» EXERCISE PROMPT
In the entries below, find the line with "The image size is (1366, 768)." and the line with "Expand The Biden Agenda dropdown chevron". Reproduce those two lines and every line between them exactly, and nothing more.
SOURCE INFORMATION START
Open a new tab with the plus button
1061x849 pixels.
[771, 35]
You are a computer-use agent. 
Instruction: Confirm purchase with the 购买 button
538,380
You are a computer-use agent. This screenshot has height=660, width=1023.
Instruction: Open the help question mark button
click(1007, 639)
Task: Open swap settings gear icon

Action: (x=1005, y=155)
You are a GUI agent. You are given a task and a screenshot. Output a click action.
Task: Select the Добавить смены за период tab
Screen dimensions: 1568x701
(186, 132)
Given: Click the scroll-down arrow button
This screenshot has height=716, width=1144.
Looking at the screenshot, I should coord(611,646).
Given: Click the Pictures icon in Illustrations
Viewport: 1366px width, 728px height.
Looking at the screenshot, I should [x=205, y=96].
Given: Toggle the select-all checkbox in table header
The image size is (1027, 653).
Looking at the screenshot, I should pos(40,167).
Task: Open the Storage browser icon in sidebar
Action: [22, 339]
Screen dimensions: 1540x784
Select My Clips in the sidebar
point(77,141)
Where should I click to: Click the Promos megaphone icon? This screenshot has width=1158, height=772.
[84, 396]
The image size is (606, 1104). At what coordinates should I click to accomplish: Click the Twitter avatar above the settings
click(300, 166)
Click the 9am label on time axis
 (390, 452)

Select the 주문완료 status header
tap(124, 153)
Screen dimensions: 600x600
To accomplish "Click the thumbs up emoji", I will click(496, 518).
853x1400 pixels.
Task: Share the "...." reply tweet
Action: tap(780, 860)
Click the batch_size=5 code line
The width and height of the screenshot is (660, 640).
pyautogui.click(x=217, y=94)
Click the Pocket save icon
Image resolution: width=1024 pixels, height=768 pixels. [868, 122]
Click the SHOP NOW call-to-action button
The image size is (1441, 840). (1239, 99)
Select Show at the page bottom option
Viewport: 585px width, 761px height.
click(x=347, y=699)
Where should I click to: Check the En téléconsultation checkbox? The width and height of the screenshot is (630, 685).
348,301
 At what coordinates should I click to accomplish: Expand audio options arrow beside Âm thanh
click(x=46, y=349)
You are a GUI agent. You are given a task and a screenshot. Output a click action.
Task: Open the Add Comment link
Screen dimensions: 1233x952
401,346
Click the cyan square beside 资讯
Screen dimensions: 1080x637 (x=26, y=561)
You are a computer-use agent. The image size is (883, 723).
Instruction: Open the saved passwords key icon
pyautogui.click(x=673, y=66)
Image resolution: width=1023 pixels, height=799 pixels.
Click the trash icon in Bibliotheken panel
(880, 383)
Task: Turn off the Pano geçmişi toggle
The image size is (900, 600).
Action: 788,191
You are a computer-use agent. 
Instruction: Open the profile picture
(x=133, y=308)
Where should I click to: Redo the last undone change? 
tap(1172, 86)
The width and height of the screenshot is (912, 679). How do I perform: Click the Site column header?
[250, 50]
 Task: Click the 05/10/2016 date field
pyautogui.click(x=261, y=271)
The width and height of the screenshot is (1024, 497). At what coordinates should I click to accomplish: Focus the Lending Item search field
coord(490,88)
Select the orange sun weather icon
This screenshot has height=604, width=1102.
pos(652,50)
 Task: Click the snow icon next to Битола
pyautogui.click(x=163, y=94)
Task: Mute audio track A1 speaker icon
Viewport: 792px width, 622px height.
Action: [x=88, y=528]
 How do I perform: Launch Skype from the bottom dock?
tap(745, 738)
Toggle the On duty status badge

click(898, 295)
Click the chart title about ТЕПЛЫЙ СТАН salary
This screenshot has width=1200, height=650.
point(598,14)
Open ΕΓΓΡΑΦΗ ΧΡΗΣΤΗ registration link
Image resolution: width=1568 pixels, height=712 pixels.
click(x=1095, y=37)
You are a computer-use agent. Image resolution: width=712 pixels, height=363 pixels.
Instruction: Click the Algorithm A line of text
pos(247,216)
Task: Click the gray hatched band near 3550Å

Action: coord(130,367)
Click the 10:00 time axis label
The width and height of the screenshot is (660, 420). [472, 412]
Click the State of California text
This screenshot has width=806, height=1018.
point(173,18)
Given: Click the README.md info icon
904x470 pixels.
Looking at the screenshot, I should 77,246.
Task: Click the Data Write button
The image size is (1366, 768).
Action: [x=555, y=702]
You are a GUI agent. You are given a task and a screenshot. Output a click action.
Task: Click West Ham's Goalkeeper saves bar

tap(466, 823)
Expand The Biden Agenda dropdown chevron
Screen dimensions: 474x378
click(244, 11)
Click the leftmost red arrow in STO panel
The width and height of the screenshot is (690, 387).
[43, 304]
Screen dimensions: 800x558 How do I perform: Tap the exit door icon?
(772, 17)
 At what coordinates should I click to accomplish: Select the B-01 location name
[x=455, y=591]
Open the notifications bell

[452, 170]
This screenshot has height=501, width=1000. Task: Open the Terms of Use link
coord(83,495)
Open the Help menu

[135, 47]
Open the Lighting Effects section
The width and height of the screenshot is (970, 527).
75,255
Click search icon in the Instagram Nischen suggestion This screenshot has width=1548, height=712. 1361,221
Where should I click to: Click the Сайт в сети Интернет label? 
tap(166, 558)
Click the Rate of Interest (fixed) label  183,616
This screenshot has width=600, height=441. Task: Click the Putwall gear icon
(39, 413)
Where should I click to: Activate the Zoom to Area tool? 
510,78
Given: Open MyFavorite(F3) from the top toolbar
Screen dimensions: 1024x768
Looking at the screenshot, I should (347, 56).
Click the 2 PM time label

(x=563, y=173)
SOURCE INFORMATION END
» SOLUTION FOR THIS PROBLEM
The image size is (1366, 768).
Action: [x=555, y=702]
You are a GUI agent. You are given a task and a screenshot. Output a click action.
Task: Click West Ham's Goalkeeper saves bar

tap(466, 823)
Expand The Biden Agenda dropdown chevron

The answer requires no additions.